| BACAAN |
Teradesa.com. Setidaknya ada tiga reaksi terhadap model pengembangan ilmu pengatahuan positivisme logis. Pertama, Thomas Kuhn dalam The Structure of Scientific Revolutions (1962), menyatakan bahwa kemajuan ilmu pengetahuan bersifat revolusioner. Secara historis munculnya pandangan-pandangan atau teori baru yang kemudian menjadi cara pandang (paradigma) baru. Cara pandang baru ini muncul karena adanya siklus sejarah. Misalnya pada awalnya pembelajaran berpusat pada guru. Pandangan demikian dipengaruhi oleh filsafat klasik; Plato, Aristoteles, dll. Tetapi kemudian, pandangan demikian terbalik dari filsafat modern, John Dewe bahwa pembelajaran berpusat pada murid. Perbedaan pandangan demikian kemudian melahirkan teori baru dalam pembelajaran.

| PERMINTAAN TUGAS 1 |
Menurut bacaan tentang reaksi terhadap positivisme logis, apa sifat kemajuan ilmu pengetahuan dalam pandangan Thomas Kuhn?
| PERMINTAAN TUGAS 2 |
Ringkas paragraf dalam bacaan yang diawali "Teradesa.com. Setidaknya ada tiga reaksi" menjadi daftar singkat yang tetap memuat fakta utamanya.
Materi ini berasal dari sumber lain yang tidak berkaitan dengan bacaan di atas.

| MATERI TERSEDIA |
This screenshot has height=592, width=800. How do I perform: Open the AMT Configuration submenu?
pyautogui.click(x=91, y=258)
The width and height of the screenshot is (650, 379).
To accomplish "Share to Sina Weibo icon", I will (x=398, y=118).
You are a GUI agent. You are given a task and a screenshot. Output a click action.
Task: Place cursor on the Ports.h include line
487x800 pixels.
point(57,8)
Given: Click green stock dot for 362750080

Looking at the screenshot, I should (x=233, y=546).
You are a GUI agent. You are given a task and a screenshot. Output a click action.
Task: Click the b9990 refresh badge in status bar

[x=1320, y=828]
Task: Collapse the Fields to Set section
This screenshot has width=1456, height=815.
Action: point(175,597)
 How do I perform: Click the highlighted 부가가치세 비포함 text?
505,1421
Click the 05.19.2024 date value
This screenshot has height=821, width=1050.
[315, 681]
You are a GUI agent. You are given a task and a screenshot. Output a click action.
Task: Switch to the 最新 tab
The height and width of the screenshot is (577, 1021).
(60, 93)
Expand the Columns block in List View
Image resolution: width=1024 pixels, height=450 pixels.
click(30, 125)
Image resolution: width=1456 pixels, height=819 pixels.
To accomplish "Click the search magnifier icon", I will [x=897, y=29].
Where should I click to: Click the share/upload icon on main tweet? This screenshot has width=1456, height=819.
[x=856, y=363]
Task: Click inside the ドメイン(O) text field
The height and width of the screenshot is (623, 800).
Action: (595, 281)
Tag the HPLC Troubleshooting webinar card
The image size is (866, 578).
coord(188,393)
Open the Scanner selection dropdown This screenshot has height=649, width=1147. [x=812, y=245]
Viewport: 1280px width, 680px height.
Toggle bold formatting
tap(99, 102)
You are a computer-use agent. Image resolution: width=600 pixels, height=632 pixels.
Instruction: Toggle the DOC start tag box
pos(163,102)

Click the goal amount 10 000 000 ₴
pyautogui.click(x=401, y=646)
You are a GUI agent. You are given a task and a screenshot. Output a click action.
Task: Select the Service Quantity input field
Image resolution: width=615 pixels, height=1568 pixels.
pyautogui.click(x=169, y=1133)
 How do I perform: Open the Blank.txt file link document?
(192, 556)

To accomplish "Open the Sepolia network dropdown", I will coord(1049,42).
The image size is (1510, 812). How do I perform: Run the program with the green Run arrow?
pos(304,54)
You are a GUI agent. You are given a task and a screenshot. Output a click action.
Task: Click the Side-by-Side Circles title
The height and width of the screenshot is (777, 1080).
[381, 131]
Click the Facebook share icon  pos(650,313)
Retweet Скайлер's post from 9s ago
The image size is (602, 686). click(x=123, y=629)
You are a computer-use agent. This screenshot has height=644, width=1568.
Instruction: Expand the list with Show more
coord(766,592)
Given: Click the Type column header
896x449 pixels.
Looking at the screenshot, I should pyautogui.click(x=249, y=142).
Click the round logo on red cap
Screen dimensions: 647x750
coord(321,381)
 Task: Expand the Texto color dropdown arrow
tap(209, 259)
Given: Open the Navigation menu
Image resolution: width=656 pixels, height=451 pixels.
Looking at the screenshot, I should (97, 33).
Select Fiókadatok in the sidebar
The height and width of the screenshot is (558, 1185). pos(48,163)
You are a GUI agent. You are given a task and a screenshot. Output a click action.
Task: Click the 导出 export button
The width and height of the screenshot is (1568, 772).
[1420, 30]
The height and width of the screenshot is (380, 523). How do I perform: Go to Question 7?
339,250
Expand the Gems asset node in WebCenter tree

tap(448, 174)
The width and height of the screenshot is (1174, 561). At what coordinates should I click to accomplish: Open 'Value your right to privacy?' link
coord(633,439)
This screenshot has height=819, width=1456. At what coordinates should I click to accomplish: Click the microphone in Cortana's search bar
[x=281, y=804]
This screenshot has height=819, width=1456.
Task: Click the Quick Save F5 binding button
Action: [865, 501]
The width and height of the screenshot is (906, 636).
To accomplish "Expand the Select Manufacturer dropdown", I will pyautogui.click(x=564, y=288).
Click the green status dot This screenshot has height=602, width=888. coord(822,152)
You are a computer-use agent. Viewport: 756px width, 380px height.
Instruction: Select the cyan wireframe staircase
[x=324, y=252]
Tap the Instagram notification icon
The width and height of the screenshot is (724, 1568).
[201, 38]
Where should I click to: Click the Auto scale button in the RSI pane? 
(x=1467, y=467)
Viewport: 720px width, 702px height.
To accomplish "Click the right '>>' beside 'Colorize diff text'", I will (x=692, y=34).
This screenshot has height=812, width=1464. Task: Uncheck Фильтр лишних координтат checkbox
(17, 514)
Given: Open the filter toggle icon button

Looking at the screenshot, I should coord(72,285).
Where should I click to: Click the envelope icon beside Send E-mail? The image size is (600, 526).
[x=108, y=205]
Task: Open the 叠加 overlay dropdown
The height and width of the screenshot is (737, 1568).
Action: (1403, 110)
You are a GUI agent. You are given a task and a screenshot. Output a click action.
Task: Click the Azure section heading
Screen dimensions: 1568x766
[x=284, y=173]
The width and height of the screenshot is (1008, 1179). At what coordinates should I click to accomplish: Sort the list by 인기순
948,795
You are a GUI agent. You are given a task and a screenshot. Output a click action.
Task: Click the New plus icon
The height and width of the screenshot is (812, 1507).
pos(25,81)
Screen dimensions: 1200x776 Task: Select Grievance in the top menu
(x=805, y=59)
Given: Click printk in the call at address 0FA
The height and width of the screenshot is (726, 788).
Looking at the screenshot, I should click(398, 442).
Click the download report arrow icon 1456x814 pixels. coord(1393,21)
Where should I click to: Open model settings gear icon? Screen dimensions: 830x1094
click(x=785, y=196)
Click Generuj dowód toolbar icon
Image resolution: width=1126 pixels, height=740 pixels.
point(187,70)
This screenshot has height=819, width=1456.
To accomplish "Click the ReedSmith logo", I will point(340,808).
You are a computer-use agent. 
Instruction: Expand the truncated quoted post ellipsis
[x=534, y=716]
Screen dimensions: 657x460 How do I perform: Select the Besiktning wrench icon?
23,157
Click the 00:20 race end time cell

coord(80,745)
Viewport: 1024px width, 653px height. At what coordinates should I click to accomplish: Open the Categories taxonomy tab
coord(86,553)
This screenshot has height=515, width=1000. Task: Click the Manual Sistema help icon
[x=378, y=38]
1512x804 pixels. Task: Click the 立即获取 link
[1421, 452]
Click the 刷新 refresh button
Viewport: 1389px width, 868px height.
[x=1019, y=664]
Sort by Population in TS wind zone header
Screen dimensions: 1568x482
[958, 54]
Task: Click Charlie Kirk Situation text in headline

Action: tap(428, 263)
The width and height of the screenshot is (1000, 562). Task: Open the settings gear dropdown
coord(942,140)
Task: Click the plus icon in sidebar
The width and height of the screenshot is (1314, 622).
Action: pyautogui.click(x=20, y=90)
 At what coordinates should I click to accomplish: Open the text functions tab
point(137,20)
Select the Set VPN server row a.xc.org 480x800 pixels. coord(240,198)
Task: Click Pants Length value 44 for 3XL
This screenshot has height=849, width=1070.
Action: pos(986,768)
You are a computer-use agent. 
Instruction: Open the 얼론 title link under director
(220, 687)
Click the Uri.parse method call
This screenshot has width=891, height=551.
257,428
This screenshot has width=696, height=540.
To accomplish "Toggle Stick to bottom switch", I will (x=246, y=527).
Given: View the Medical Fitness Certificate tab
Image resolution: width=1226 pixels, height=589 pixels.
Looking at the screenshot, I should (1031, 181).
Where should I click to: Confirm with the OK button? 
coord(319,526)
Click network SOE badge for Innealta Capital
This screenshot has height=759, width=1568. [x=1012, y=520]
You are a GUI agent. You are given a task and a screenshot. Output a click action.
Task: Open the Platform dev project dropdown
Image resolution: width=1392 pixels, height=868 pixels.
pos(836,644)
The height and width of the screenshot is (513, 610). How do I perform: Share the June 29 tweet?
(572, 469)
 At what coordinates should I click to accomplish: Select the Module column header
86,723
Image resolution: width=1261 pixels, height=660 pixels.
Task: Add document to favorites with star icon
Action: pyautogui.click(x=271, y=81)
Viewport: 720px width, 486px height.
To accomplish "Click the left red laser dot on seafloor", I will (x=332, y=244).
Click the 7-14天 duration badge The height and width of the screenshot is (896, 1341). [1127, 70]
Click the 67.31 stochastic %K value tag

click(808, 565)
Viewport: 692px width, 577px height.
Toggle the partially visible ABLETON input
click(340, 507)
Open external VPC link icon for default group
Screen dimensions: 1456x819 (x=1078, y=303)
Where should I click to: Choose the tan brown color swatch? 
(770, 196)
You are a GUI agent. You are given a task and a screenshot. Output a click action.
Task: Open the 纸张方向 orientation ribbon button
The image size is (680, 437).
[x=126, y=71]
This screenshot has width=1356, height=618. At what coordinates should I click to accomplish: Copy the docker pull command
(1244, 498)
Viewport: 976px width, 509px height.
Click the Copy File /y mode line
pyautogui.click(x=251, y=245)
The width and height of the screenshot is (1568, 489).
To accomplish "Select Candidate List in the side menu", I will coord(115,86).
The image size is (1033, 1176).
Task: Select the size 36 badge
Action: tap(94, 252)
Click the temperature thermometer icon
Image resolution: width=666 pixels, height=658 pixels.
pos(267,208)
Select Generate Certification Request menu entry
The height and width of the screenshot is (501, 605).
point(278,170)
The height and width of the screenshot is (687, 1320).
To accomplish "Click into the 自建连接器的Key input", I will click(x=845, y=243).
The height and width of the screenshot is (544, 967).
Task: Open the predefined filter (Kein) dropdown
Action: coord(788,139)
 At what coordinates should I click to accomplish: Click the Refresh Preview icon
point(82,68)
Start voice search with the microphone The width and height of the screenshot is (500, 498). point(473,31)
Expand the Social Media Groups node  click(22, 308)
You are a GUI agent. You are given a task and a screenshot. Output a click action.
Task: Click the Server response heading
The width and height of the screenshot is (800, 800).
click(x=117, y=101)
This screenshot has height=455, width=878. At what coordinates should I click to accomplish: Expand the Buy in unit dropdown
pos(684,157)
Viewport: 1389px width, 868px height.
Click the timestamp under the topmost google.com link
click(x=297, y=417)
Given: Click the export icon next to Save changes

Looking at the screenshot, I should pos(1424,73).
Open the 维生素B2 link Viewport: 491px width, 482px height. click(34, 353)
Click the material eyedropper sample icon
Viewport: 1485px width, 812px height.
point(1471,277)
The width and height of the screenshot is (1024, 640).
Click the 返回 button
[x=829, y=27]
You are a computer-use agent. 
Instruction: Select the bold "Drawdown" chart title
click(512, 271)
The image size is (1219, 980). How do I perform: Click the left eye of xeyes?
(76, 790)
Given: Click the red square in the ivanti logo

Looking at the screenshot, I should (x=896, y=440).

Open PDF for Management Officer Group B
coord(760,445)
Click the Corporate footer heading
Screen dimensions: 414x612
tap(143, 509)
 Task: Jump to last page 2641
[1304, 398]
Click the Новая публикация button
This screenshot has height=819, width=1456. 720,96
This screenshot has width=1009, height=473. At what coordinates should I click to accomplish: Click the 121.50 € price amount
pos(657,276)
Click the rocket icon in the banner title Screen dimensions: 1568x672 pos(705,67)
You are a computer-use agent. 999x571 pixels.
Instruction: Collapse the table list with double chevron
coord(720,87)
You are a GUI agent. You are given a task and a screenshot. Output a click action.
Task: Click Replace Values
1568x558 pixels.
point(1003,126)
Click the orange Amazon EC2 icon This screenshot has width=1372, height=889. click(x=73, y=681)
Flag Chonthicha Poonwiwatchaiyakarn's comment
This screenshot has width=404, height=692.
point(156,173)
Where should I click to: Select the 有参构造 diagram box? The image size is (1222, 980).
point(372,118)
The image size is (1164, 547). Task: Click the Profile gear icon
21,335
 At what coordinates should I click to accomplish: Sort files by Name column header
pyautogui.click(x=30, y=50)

| JAWABAN TUGAS 1 |
Menurut Thomas Kuhn, kemajuan ilmu pengetahuan bersifat revolusioner.

| JAWABAN TUGAS 2 |
- Ada setidaknya tiga reaksi terhadap model pengembangan ilmu pengetahuan positivisme logis.
- Reaksi pertama datang dari Thomas Kuhn dalam The Structure of Scientific Revolutions (1962), yang menyatakan bahwa kemajuan ilmu pengetahuan bersifat revolusioner.
- Secara historis, pandangan atau teori baru muncul dan menjadi paradigma baru karena adanya siklus sejarah.
- Contohnya, pembelajaran semula berpusat pada guru karena pengaruh filsafat klasik, seperti Plato dan Aristoteles.
- Filsafat modern, melalui John Dewe, membalik pandangan itu sehingga pembelajaran berpusat pada murid.
- Perbedaan pandangan tersebut melahirkan teori baru dalam pembelajaran.